The suspect used a purple PT Cruiser as a getaway car and drove south on Route 220.
About an hour later, police radio traffic was heard in Brunswick that the suspect was being chased by several police vehicles southbound on U.S. Route 1 in Wiscasset.
The chase continued into Woolwich and Bath, where the suspect’s vehicle ran over a spike mat and shots were fired, Hinton said.
After firing at police as they maneuvered their cruisers to box in his vehicle at the Bath Shopping Center, the man forced a woman out of her Subaru and sped south on U.S. 1, Sagadahoc County Sheriff Mark Westrum said.

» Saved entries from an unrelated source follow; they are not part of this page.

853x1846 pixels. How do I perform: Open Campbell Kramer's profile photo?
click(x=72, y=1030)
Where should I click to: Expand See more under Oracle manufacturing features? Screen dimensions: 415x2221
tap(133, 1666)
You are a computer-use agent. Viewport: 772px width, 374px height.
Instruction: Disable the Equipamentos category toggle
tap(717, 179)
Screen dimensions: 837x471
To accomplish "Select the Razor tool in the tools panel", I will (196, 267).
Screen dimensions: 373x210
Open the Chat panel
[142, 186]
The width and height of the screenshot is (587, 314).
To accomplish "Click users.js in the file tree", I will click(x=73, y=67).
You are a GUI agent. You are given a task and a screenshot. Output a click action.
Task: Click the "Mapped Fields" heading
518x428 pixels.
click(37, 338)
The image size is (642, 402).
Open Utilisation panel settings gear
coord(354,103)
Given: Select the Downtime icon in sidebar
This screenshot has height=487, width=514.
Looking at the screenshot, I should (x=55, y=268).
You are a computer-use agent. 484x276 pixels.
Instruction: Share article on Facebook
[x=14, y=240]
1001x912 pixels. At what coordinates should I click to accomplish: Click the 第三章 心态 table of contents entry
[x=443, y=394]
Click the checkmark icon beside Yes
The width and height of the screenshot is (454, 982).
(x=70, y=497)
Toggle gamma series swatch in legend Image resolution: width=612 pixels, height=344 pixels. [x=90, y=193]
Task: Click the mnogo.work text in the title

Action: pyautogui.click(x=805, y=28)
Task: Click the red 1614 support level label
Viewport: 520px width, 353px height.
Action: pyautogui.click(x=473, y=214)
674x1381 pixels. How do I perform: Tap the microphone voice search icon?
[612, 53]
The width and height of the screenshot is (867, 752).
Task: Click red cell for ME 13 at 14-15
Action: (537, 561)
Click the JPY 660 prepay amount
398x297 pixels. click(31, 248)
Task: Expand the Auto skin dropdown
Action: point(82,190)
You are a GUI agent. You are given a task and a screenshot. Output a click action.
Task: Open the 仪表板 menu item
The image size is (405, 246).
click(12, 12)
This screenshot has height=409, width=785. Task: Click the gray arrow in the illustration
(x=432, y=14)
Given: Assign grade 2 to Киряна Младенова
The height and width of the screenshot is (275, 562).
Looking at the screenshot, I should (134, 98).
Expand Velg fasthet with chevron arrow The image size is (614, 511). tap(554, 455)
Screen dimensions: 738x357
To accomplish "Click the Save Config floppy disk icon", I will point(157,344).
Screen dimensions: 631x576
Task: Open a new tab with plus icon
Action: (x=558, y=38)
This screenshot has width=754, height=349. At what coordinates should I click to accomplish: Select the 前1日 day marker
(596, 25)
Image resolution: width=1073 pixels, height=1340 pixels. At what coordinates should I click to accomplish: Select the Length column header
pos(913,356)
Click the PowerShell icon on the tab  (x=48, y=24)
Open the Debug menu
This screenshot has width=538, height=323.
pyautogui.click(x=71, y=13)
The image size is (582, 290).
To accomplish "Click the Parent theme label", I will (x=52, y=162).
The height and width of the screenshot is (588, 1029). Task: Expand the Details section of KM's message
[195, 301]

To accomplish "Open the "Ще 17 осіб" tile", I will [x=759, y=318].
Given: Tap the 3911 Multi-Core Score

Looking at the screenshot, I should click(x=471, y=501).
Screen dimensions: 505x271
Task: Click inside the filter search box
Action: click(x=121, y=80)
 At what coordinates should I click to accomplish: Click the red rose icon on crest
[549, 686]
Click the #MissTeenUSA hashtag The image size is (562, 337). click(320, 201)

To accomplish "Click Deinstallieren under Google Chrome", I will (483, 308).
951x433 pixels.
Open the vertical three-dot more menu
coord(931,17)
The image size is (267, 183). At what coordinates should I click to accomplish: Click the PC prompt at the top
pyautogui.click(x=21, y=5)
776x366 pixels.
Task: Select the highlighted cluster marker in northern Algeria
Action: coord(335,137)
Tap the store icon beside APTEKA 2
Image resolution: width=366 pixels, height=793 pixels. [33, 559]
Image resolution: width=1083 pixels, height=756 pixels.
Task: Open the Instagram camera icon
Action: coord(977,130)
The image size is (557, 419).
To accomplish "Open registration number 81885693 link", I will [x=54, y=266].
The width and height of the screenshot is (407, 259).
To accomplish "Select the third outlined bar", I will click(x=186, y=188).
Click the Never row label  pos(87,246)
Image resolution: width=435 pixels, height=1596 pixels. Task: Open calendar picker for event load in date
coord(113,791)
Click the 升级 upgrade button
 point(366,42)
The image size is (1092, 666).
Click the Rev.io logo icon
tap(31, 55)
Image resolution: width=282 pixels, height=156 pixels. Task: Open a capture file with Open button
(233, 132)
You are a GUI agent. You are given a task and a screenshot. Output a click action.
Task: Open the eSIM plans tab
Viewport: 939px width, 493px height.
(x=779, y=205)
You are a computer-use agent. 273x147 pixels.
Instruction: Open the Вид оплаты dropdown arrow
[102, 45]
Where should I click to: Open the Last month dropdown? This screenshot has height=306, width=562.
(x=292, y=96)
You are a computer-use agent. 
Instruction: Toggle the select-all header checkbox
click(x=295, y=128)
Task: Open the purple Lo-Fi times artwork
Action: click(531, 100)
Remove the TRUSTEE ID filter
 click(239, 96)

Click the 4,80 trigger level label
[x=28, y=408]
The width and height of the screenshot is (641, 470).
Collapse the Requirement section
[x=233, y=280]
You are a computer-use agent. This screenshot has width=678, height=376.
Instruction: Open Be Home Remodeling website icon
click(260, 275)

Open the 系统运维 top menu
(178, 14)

“The immediate concern there was the safety of the victim of the vehicle he was carjacking from, so nobody opened fire at that point,” Westrum said.
The owner of the Subaru was not injured, police said.
Shortly before 7 p.m., Brunswick police spotted the suspect on Route 1, this time driving the Subaru. Police put out spike mats, forcing the vehicle to exit the highway at Cooks Corner and pull into the Papa John’s pizza parlor parking lot.
There, Hinton said, Niedermann got out of his vehicle, pulled a gun and began firing. Officers returned fire and the suspect was killed, the chief said.
Hinton on Friday identified the officers who returned fire as Sagadahoc Sheriff’s Deputy Chad Carleton and Brunswick Police Officer Paul Hansen.
The incident was witnessed by Paul Burrows of Brunswick, who was buying gas at a station next to the pizza parlor when he saw the green Subaru with blown tires pull into the lot with police cars in pursuit.
The man had a gun in his hand as he jumped from the Subaru, said Burrows, who hid behind a parked pickup truck just before shots were fired.
“As soon as I saw the gun, I got over behind the pickup,” he said. “My (car) window got shot out as I was running. I heard my glass flying.”
Burrows said it appeared that the officers fired in self-defense.
“He got out and started shooting first. The police really had to shoot back to protect themselves. They had to shoot or get shot,” Burrows said.
Hinton said Brunswick police, Maine State Police and the Attorney General’s office were all involved in the investigation.